Sharp declines in the costs and improving performance of clean energy portfolios (CEPs) that include solar and wind power generation, battery energy storage, energy efficiency and utility-customer demand-side response (DSR) by and large have driven the cost-competitiveness of CEPs below that for new natural gas power plants and electricity across the U.S. That includes investments in the latest, highest efficiency combined-cycle power plants, especially new “peaker” plants designed just to start up quickly and meet sudden, unexpected shortfalls in grid supply or spikes in demand, RMI highlights in The Growing Market for Clean Energy Portfolios and Economic Opportunities for a Shift from New Gas-Fired Generation to Clean Energy Across the United States Electricity Industry.
Tens of billions of dollars could be at risk and the prospective losses to natural gas power investors, utilities, their customers and investors will mount going forward given fluctuating, at times highly volatile, natural gas prices and continuing improvement in the overall cost and performance of CEP assets, according to the report authors. That should give utilities and their investors, as well as government and regulatory authorities, concerned about rising greenhouse gas emissions (GHGs) and the increasing incidence, intensity and costs of extreme weather events cause to reconsider making any new investments in new natural gas power generation, or following through on existing plans to add new capacity.

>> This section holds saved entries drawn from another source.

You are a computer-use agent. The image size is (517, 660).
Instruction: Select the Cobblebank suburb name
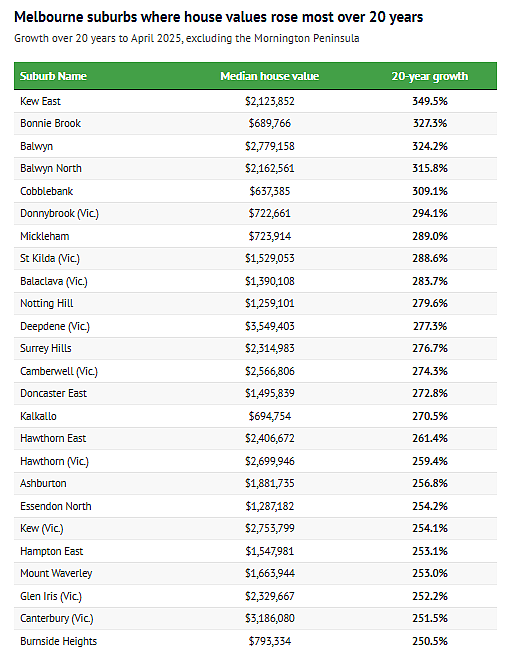(46, 191)
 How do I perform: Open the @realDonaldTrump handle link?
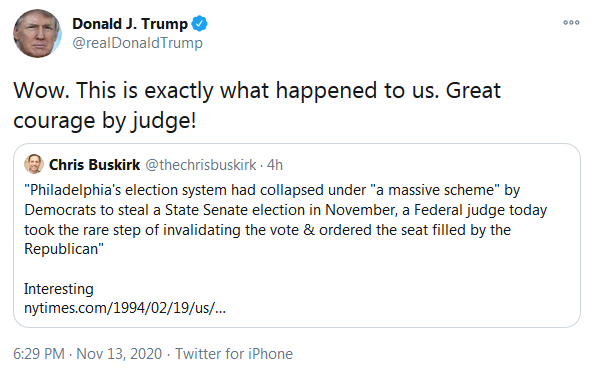pyautogui.click(x=137, y=43)
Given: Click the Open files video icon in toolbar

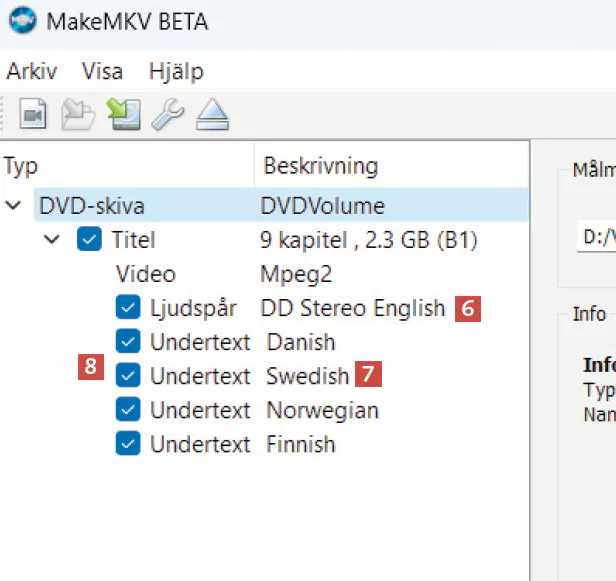Looking at the screenshot, I should pos(35,115).
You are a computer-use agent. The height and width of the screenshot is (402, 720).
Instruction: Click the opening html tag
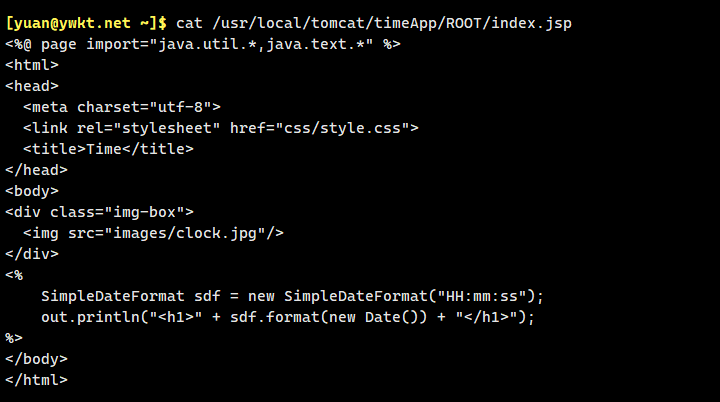click(31, 65)
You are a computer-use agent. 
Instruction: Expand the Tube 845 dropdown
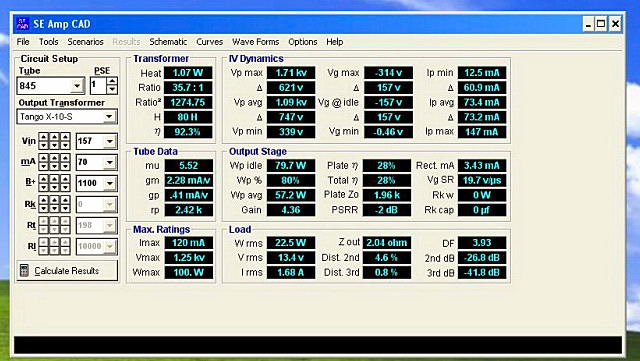[77, 86]
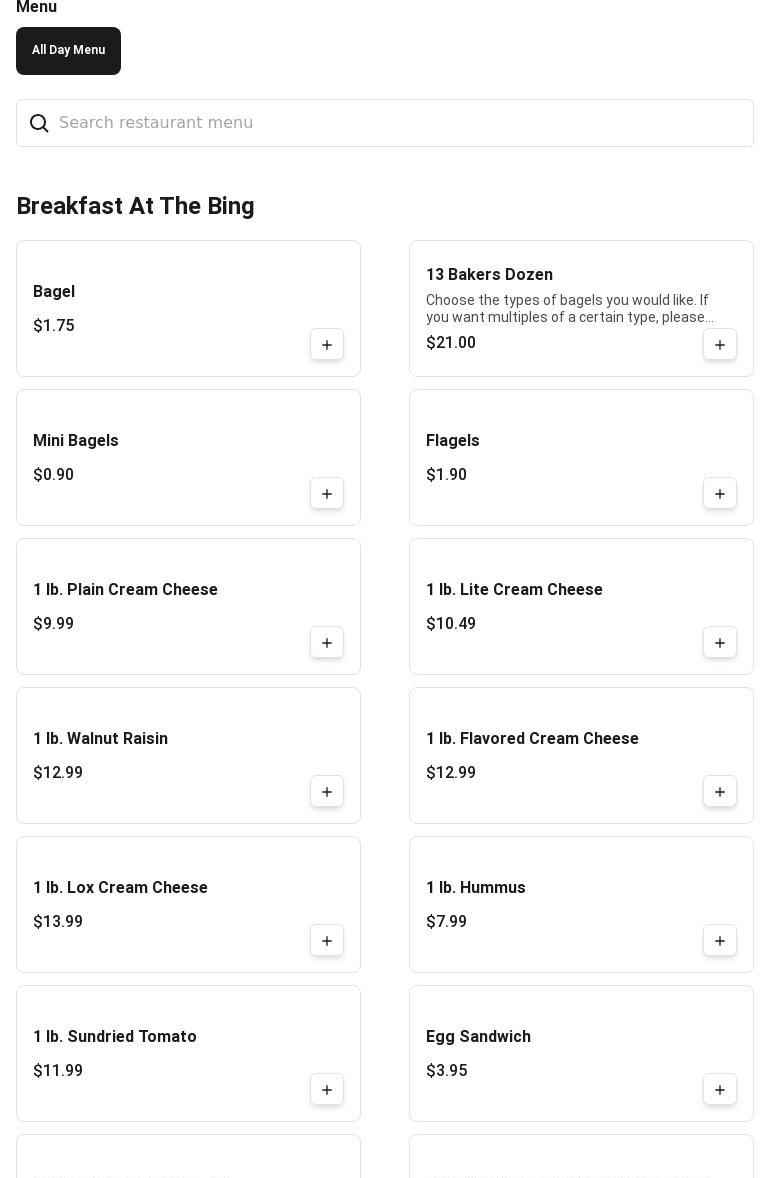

A stranded, natural gas power plant tipping point
It will be less expensive to operate new solar and clean energy portfolios than 90% of the proposed combined-cycle natural gas power capacity slated to come online by 2035—some 68 gigawatts’ (GW) worth, according to RMI’s analysis. And that assumes the pace of clean energy cost declines will slow dramatically and doesn’t consider the impact of prospective climate or renewable energy policies.
Natural gas power plant owners will not be able to cover debt payments or generate returns on equity to investors if clean energy portfolios can be built at costs cheaper than natural gas power capacity. The magnitude of potential losses from what turn out to be stranded assets is likely to reach tens of billions of dollars in the 2030s, the report authors highlight.

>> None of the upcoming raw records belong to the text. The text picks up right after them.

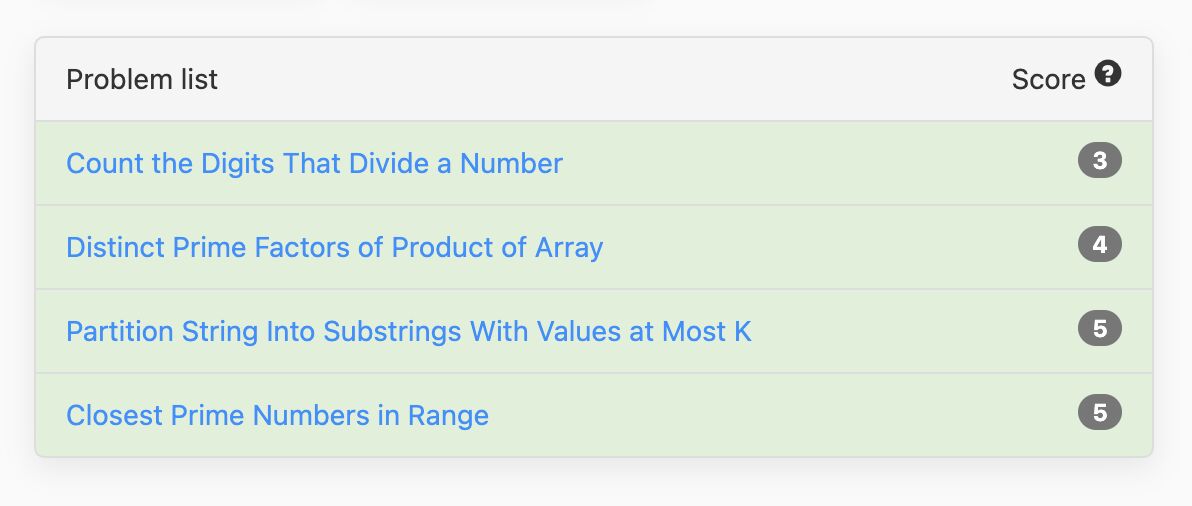Viewport: 1192px width, 506px height.
Task: Click the question mark help icon beside Score
Action: point(1108,74)
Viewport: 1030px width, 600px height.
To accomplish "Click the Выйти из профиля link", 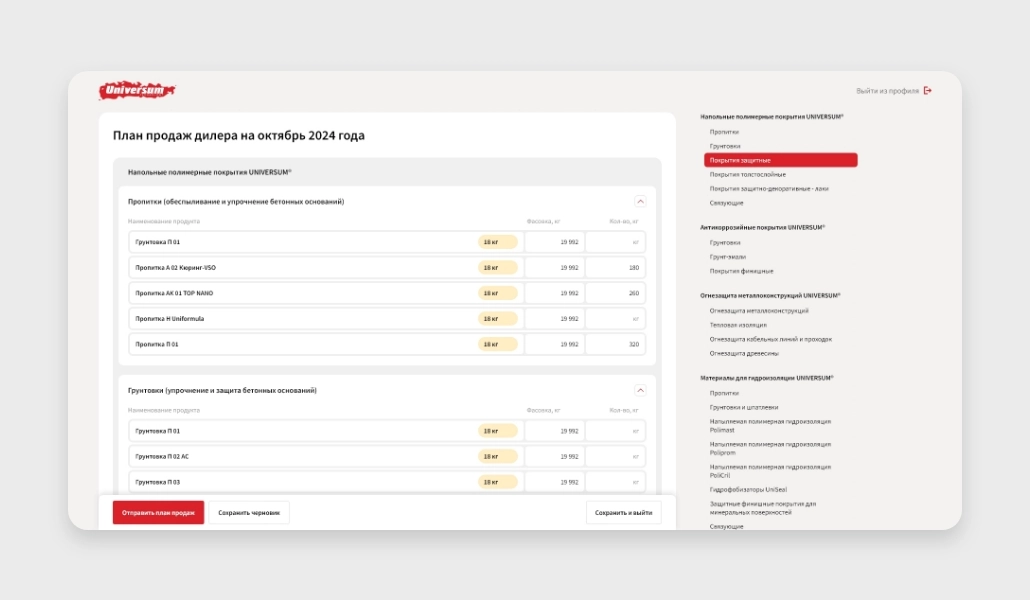I will (x=887, y=91).
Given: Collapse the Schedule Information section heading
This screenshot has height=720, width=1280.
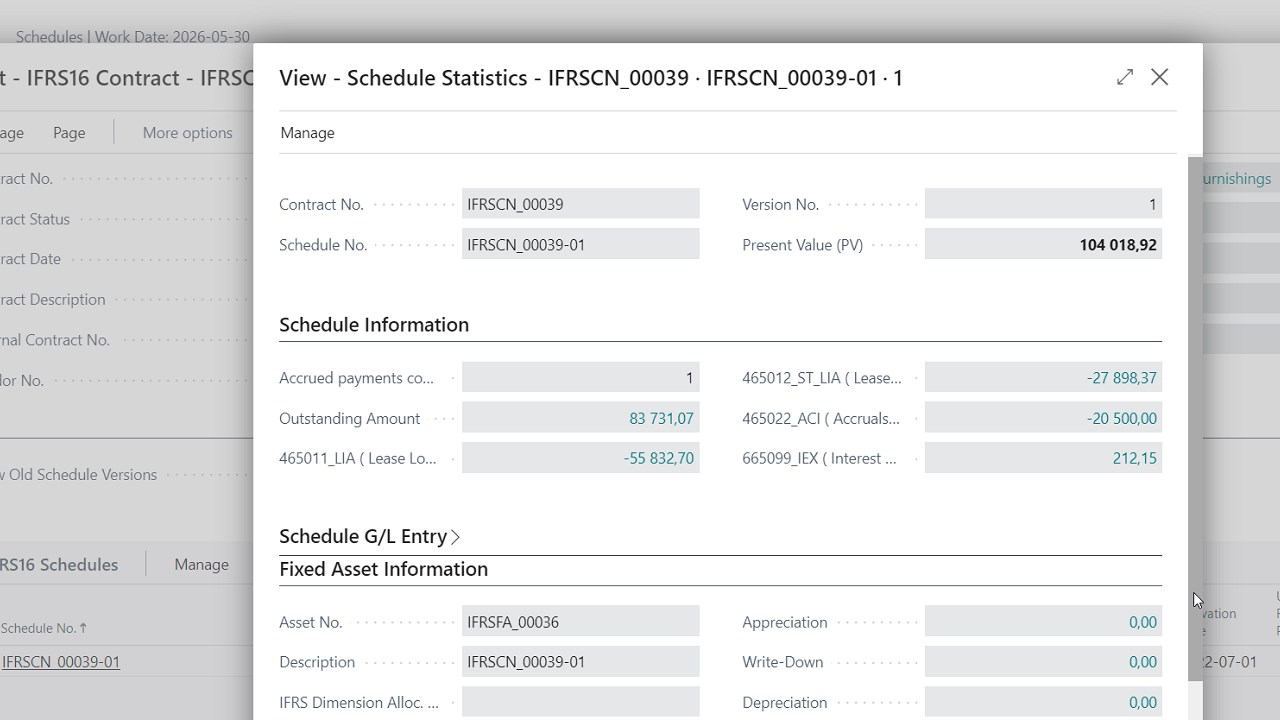Looking at the screenshot, I should [374, 325].
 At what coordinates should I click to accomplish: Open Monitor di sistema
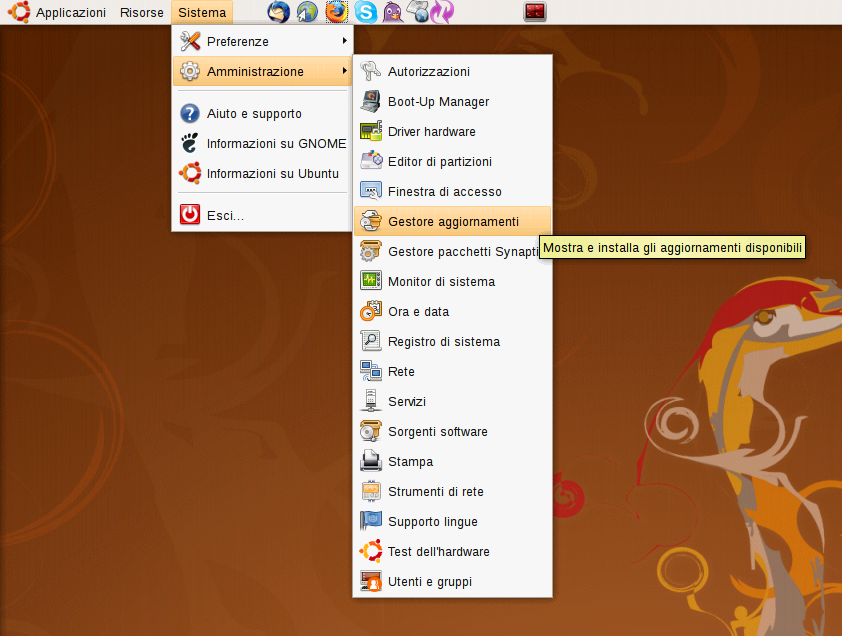click(441, 281)
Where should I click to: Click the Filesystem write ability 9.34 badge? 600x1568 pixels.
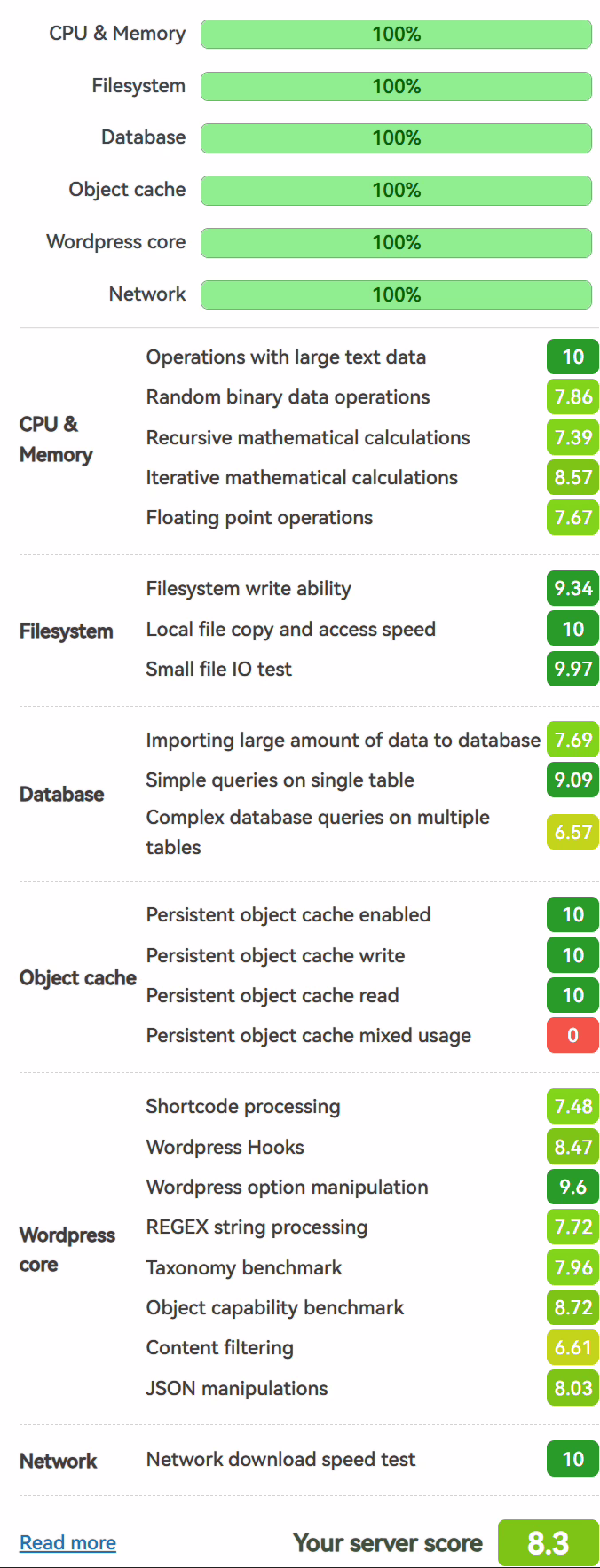click(x=572, y=588)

The cost of building clean energy portfolios has dropped about 80% over the course of the past decade, reaching a tipping point at which it’s now cheaper to build and operate them than it is new combined-cycle natural gas power plants, according to RMI. Consumers would save more than $29 billion if clean energy portfolios were built and operated instead. Furthermore, carbon dioxide (CO2) emissions would be reduced by 100 million tons annually, which is equivalent to about 5% of present-day power sector emissions.
That’s not the case when comparing the cost of building new clean energy portfolios as compared to that for continuing to operate existing natural gas power plants, at least not at present, Chaz Teplin, reports’ co-author and manager of RMI’s electricity practice, told Solar Magazine. That’s likely to change sooner rather than later, however, he added.

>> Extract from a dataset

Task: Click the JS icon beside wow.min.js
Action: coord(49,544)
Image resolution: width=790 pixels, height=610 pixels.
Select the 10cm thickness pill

There are other significant advantages to investing in clean energy portfolios as opposed to new gas-fired generation capacity, the report authors continue. A natural gas power plant is a single, large energy asset that requires one, lump-sum capital expenditure and relies on a single fuel source, they offer as an example.
Clean energy portfolios, in contrast, are modular. “If one component is more or less expensive than expected, it is possible to ‘reoptimize’ the portfolio composition,” they explain. “Building smaller CEPs as needed diversifies and enhances the financial risk profile,” Teplin said.
Building diversified clean energy portfolios
Integrating battery energy storage is an essential aspect of building clean energy portfolios, the researchers continue. “Storage is necessary in all cases because it addresses the intermittent nature of renewables, such as solar and wind energy. All the clean energy portfolios [in the analysis] include storage, some more than others. Storage is more valuable, and plays a larger role, when comparing clean energy portfolios to peaker plants. Peaker plants provide flexibility, but batteries are the most flexible,” Teplin said.
Then there are additional ways to enhance the economics and returns of clean energy portfolios, by incorporating energy efficiency and the flexibility of demand-side response in them, for example. “There’s a growing market for CEPs, aided strongly by energy efficiency and demand-side flexibility. The details of how those programs get laid out are an opportunity for energy services providers, esp demand-response providers, to consider them in their solutions and in doing so work with utilities to make these resources possible,” RMI electricity practice associate and reports’ co-author Grant Glazer said in an interview.
The researchers highlight a few such programs being carried out across the U.S. in a market snapshot. “Xcel Energy includes about 800 megawatts (MW) of energy efficiency programs in their new clean energy resource portfolio. Portland General Electric is also selecting a preferred resources portfolio that includes energy efficiency, demand-response and renewables,” Glazer offered as examples.
Second, the report authors zoom in on assessing the likelihood that proposed new investments in natural gas power generation capacity will become uneconomic in the 2030s—long before being paid off. “It’s not currently cost-effective to replace a natural gas power plant with a clean energy portfolio if the plant is already up and running, but that’s likely to change in the next five to 10 years,” Teplin elaborated.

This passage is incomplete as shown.